Wilson’s post-doc advisor, another mentor, “was really good on the vision thing. He’d get people all fired up and excited just to be there in his lab, and made me realize if you get a critical mass of enthusiastic and curious people together in a lab, it can carry you far.”
“The important thing for me was the value of being trained in different labs. I learned two different styles—both were great, but quite distinct.”
Wilson’s management style is “pretty hands-on. I meet with each person in the lab individually for about an hour each week, in addition to our weekly group meeting, and also more casual interactions. Some people might think this is too much involvement, but I think and hope most people in the lab don’t mind it, and in fact people seem to seek me out for more interactions rather than trying to avoid me.”
“Maybe the key is that I’m always trying to convey my enthusiasm for each project, my interest in the underlying question, and my faith that each person is capable of making progress toward our goal. This is sincere on my part. When I need to deliver a negative message—like confronting somebody about being really unproductive—I tend to just pull them into my office, shut the door, and make it fast and businesslike. There’s never a need to humiliate somebody.”
“What’s important for me is keeping connected to the data, while giving people a sense of mission and what the goal is, and then hiring people I respect, and conveying my respect to them and treating people as I want to be treated.”
Those who know her say she is determined, optimistic, and comfortable with risk—qualities Wilson says “come with the territory.”
“Everything in research science is risky, like we’re setting out on an expedition into an unknown, uncharted place. I choose my lab staff based partly on their appetite for risk and their suitability for the tasks that lie ahead in our
“Lots of the models we have for interacting with others are inappropriate in the sense of professional management.” She cautions young and inexperienced lab heads against “trying to be friends with the people in their lab, because it can lead to favoritism and conflicts. I like to joke around and discuss non-science stuff, but ultimately I can’t be their friend.” To help maintain an institutional base of knowledge in her lab, “I very early on established a very long document we call the Lab Book of Knowledge. It’s a list of several hundred things, logistical information and our bread and butter tools—everything from running a complicated microscope, to where to get paper towels, to what documentation you need to give a particular company to get tax-exempt status.”

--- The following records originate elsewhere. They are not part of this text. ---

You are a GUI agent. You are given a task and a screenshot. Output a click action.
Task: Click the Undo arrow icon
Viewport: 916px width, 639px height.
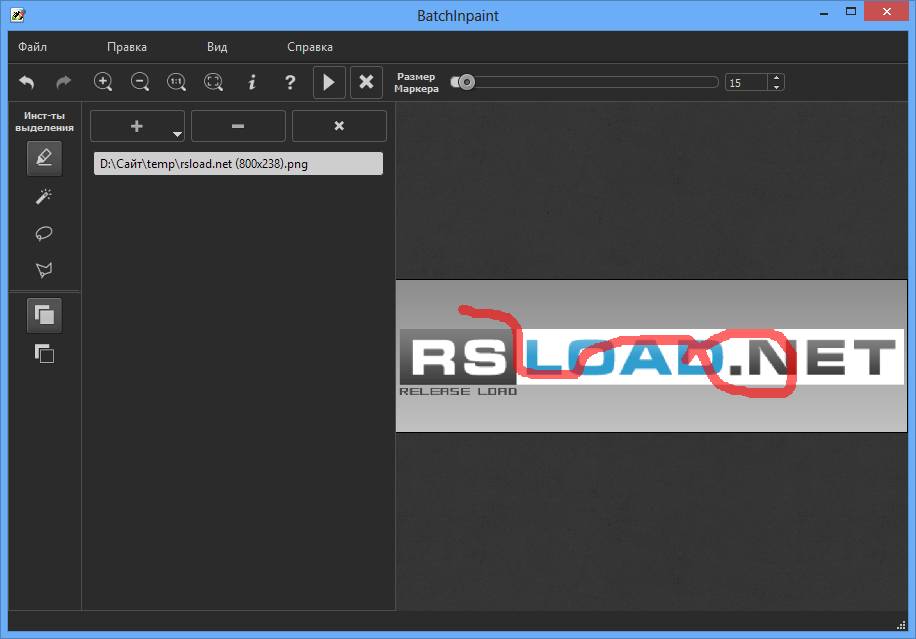[27, 82]
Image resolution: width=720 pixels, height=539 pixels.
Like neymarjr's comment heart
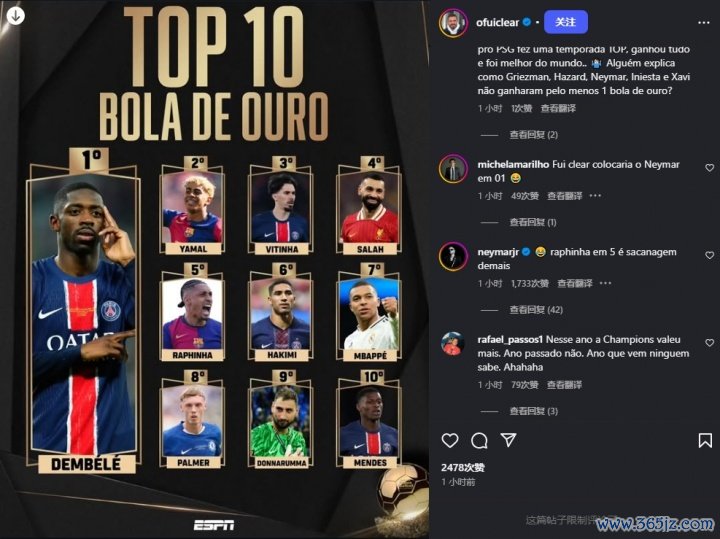tap(709, 255)
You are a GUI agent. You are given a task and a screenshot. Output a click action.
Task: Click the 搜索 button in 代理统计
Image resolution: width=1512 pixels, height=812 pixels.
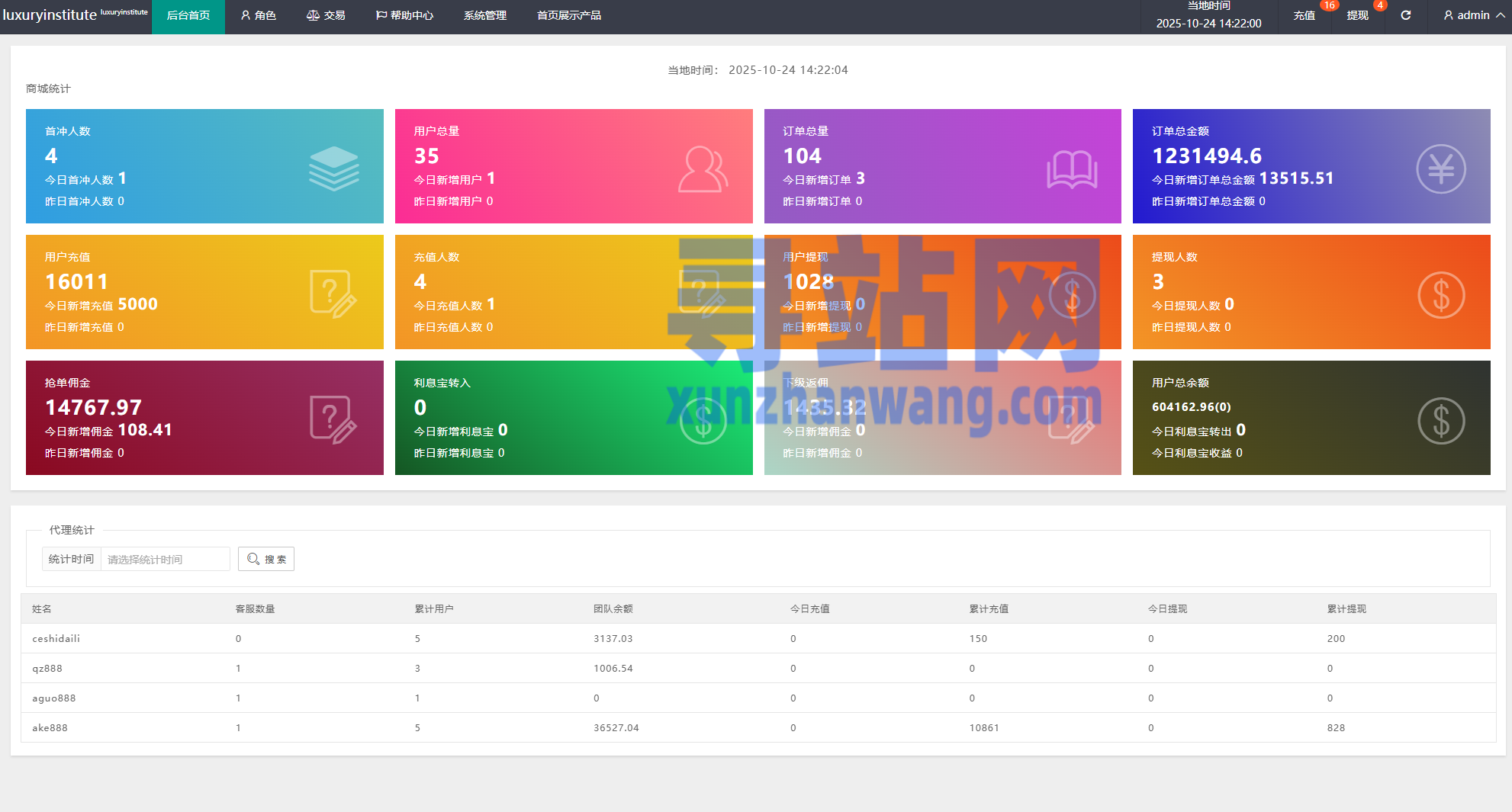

“Most days are pretty good, actually. One fun thing about this job is that, as a lab head, you get to create your own job description. A lot of variables that determine the pace of my day are within my control, at least over the long term, and I’ve been lucky enough to assemble a team of students and post-docs who are an absolute joy. I think most research biologists have high job satisfaction, and it’s easy to see why.”